I was looking at the Pentax WR 18-135mm, has anyone any experience with this one? A wide range of zoom in some shoots that I get is more handy than swapping between the kit lens and sigma.
 
Bought a few items over the last few weeks to try and remove my one excuse for not taking my camera everywhere (size).

Lens - Canon 35mm 2.8
Pouch from amazon - save me using my annoyingly large camera bag.
Hand strap - previously used a neck strap which I hated
Bootleg gorilla pod from china
Cheap ball head from Amazon

I think I've used my camera more in the last couple of weeks than I did in the whole of 2016!

4kl0eRs.jpg
 
Needed a camera for video with autofocus. Already heavily invested in Canon DSLR's so bit the bullet and bought a Canon 80D. Not the fastest or most accurate system but it's more effective than the live view focus on older cameras, the speed is good for continuous shooting. The touch screen focus allows the user to select focus points with ease. Very happy with it as my "hand it to someone else to get a second angle" camera.
 
If the mk2 isn't available I would have got the Sigma, or if I had the Sigma I can't see myself getting the Canon either.
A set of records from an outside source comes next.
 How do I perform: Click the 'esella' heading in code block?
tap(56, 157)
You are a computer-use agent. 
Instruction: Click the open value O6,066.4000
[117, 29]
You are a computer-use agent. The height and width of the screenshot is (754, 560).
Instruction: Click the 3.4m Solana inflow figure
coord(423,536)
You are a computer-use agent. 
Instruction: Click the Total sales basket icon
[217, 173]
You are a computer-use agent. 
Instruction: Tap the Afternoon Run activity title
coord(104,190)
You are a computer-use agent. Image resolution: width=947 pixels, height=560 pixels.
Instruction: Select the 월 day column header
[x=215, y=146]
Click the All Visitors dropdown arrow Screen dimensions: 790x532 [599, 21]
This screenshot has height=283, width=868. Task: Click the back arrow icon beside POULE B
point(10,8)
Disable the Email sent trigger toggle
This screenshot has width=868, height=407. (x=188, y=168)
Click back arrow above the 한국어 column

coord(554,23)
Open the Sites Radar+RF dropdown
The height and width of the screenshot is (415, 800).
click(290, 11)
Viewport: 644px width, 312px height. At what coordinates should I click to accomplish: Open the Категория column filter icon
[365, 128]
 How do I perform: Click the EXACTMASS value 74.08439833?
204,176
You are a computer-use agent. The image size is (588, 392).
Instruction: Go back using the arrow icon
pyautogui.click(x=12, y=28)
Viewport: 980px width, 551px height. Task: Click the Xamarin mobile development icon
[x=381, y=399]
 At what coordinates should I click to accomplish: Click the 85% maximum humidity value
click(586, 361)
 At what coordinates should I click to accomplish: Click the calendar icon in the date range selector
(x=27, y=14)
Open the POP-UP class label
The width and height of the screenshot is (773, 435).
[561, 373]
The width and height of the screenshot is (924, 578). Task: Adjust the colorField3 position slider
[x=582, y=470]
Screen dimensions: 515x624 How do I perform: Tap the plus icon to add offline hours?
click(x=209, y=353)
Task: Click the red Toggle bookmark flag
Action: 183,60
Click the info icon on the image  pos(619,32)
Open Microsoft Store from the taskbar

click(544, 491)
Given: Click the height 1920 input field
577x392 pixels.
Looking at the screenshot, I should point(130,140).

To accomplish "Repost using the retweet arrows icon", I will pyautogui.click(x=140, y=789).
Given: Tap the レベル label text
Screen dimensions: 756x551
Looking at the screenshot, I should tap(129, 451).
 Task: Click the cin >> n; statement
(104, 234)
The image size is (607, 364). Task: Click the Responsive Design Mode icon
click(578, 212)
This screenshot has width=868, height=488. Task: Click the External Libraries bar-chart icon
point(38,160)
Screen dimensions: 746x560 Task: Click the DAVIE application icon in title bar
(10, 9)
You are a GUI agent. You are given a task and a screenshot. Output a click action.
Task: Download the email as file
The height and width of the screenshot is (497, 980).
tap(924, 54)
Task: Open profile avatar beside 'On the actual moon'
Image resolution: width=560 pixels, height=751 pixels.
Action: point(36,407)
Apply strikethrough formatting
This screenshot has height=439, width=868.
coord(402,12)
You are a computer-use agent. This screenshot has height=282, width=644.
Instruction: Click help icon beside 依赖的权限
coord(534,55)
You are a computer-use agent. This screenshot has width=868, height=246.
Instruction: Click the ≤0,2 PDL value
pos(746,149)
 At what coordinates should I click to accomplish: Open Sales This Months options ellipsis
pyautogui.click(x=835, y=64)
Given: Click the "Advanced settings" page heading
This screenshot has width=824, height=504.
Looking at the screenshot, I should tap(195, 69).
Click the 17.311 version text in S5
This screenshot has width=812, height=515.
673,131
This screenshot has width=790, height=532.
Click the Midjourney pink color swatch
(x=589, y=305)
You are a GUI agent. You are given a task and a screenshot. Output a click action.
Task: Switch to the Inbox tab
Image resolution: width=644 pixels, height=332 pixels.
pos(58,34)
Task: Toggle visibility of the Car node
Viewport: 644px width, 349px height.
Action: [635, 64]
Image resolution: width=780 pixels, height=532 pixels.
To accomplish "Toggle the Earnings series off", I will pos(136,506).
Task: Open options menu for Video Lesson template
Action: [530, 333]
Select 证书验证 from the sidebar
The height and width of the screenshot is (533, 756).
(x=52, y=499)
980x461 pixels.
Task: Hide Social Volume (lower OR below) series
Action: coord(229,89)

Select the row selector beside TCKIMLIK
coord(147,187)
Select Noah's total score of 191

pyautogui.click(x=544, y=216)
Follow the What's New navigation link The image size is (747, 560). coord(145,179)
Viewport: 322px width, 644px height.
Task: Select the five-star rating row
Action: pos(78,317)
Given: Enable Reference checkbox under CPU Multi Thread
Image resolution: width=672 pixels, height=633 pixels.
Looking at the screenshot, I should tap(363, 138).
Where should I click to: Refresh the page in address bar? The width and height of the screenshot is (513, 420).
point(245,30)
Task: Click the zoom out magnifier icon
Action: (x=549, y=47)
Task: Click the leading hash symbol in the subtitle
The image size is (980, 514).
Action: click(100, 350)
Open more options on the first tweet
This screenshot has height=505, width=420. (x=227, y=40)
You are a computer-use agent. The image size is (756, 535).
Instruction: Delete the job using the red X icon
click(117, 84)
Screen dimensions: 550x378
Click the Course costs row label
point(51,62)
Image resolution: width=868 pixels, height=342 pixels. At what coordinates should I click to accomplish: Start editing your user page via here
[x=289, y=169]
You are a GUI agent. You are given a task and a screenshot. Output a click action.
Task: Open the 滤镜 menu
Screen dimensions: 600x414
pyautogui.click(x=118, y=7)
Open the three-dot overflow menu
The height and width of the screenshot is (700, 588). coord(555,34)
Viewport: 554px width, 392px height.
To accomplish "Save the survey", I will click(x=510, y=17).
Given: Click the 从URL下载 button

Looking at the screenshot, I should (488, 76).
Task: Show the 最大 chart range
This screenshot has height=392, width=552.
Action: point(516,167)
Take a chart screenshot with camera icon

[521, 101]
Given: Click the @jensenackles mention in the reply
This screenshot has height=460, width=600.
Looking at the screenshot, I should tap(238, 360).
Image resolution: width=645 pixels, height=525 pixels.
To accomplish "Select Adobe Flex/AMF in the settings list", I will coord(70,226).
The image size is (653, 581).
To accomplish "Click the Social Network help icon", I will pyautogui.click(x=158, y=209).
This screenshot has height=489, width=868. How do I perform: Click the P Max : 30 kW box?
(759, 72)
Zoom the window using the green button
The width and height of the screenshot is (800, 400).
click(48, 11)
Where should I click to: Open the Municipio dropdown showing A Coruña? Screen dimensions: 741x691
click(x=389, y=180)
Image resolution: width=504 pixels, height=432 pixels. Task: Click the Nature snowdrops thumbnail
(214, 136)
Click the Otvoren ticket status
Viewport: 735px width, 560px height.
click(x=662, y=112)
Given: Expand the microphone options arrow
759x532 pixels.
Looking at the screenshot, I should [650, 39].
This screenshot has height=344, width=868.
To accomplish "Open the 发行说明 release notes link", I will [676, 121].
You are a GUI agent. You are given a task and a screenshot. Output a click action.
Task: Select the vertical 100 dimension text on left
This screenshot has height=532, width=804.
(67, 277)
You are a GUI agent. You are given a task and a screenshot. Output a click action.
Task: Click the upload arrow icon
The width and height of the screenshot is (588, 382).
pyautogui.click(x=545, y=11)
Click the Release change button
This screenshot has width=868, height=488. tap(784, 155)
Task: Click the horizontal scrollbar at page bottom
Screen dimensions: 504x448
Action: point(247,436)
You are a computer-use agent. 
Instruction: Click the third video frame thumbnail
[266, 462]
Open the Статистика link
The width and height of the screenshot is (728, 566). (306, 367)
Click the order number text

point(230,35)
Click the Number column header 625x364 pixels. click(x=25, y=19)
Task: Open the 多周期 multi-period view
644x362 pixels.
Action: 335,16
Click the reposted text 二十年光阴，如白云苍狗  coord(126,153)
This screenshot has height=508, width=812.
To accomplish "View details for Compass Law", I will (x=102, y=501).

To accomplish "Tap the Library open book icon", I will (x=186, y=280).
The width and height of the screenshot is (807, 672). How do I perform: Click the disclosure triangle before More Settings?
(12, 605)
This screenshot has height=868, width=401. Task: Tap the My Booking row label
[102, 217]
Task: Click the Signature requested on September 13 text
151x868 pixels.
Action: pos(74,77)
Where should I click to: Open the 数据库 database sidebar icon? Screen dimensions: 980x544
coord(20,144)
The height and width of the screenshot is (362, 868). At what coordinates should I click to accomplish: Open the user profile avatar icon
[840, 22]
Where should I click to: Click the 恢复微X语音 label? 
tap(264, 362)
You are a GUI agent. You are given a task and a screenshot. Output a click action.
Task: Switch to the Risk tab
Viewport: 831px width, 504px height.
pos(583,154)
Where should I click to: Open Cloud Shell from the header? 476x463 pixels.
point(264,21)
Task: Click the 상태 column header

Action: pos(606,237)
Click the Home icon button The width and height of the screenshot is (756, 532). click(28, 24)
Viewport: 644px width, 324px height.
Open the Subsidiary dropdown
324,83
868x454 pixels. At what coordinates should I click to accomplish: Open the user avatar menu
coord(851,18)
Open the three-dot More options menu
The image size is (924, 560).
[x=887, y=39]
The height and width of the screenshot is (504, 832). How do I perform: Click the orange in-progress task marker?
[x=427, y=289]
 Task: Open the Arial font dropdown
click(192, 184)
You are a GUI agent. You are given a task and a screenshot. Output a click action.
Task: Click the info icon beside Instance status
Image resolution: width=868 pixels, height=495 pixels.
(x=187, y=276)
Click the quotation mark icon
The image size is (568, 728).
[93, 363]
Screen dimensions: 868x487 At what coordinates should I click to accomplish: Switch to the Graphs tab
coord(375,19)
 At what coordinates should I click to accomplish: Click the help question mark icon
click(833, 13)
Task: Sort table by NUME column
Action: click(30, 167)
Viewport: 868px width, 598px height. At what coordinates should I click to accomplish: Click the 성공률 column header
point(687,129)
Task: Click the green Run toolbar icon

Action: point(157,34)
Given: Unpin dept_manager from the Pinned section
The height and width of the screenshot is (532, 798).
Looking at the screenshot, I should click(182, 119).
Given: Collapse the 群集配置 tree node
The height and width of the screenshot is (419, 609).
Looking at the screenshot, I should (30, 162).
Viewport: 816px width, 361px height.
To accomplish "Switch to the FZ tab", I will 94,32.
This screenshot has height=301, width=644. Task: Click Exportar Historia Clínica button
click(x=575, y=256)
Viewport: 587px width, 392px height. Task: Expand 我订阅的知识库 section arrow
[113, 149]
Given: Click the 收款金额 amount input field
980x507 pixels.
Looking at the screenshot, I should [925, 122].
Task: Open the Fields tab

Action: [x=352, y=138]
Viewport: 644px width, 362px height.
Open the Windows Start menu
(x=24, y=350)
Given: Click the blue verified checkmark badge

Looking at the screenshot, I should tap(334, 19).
FWIW, I had the Sigma and swapped it out for the Mk2. I loved the Sigma and, on a bang-for-buck scale, it's unbeatable but I had a couple of minor niggles with it. It would miss focus now and then (not often but enough) and I didn't like that it wasn't weather sealed. By comparison the Canon is just a little bit better in all aspects. Slightly better IQ, slightly better AF, slightly better bokeh, slightly better build quality.
 
I presume the 5D4 is only semi-auto like the 5D3? Appreciate it's not Reikan's fault but it sure makes it more tedious. With the 6D I can just leave it.
 
I presume the 5D4 is only semi-auto like the 5D3? Appreciate it's not Reikan's fault but it sure makes it more tedious. With the 6D I can just leave it.

Click calibrate and it ask you to change it to -20, -10, +10, +20. (If you start at 0 so the first set of shots is 0). Then it tells you the final result.

So I have to do that 5 times for each lens, times 9, times 2. With the zooms having to do it twice, once each at the extremes.

To save me moving the tripod again and again I did one lens with both bodies before moving on to next lens so keep having to change the tripod plate every time too.

I also ran out of room so at 100mm and 135mm I was shoot from living room into the kitchen.
 
That's what I do with my 6D
I'm still amazed Canon and Nikon haven't released there own versions it can't be hard to do and they could make it fully automated and brand specific, people love to pay extra money for OEM stuff so they'd clean up. Then I guess much of what big companies do baffles me like Nikon without a sensible csc and canon with an eos-m lens line up that has more holes then filler.